Rollo v. Glynn
This text of 162 A.D.2d 145 (Rollo v. Glynn) is published on Counsel Stack Legal Research, covering Appellate Division of the Supreme Court of the State of New York primary law. Counsel Stack provides free access to over 12 million legal documents including statutes, case law, regulations, and constitutions.
Opinion
Order, Supreme Court, New York County (David H. Edwards, Jr., J.), entered April 20, 1989, granting defendants’ motion, pursuant to CPLR 3212, for summary judgment dismissing plaintiff’s verified amended complaint, unanimously affirmed, with costs.

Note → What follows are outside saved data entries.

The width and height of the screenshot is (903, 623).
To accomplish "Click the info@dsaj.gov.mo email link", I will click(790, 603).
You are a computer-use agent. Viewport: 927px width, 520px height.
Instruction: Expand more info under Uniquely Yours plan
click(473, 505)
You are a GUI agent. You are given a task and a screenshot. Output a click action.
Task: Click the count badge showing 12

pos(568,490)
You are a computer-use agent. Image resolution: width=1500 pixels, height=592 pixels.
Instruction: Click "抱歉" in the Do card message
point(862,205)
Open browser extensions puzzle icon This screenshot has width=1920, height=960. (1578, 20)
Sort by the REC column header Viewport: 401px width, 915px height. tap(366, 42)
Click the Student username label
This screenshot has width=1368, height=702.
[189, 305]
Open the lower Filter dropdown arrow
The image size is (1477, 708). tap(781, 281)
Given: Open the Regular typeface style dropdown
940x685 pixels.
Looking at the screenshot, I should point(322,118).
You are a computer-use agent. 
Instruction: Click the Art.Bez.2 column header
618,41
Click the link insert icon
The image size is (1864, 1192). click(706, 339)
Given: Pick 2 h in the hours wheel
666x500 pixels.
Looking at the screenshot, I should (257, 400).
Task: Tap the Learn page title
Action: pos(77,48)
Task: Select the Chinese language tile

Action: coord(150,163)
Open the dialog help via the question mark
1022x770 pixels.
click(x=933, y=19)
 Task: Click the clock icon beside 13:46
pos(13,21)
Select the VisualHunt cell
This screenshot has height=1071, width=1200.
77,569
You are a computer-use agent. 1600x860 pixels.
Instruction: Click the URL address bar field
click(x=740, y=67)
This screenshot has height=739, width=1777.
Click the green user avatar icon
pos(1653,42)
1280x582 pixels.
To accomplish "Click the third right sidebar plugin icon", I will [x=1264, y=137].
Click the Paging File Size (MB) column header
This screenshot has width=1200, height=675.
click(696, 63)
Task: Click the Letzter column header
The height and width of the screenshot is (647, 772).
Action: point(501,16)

Plaintiff’s complaint alleges rights in defendants’ enterprise pursuant to an oral agreement allegedly entered into prior to a written agreement. However, the parol evidence rule prohibits evidence of an oral agreement which contradicts a subsequent writing, complete on its face. (Braten v Bankers Trust [146]*146Co., 60 NY2d 155, 162.) Thus, we reject plaintiffs claim that defendants’ termination of his services constituted various breaches as between joint venturers. Plaintiff has failed to demonstrate, and the written agreement and modifications do not show, the prerequisites for finding a joint venture, i.e., a provision for the sharing of profits and losses of an enterprise or a proprietary interest therein. (De Vito v Pokoik, 150 AD2d 331.) Thus, we agree with the motion court that plaintiffs termination, as an at-will employee, presents no factual issue. (Murphy v American Home Prods. Corp., 58 NY2d 293.) Concur —Milonas, J. P., Rosenberger, Ellerin and Smith, JJ.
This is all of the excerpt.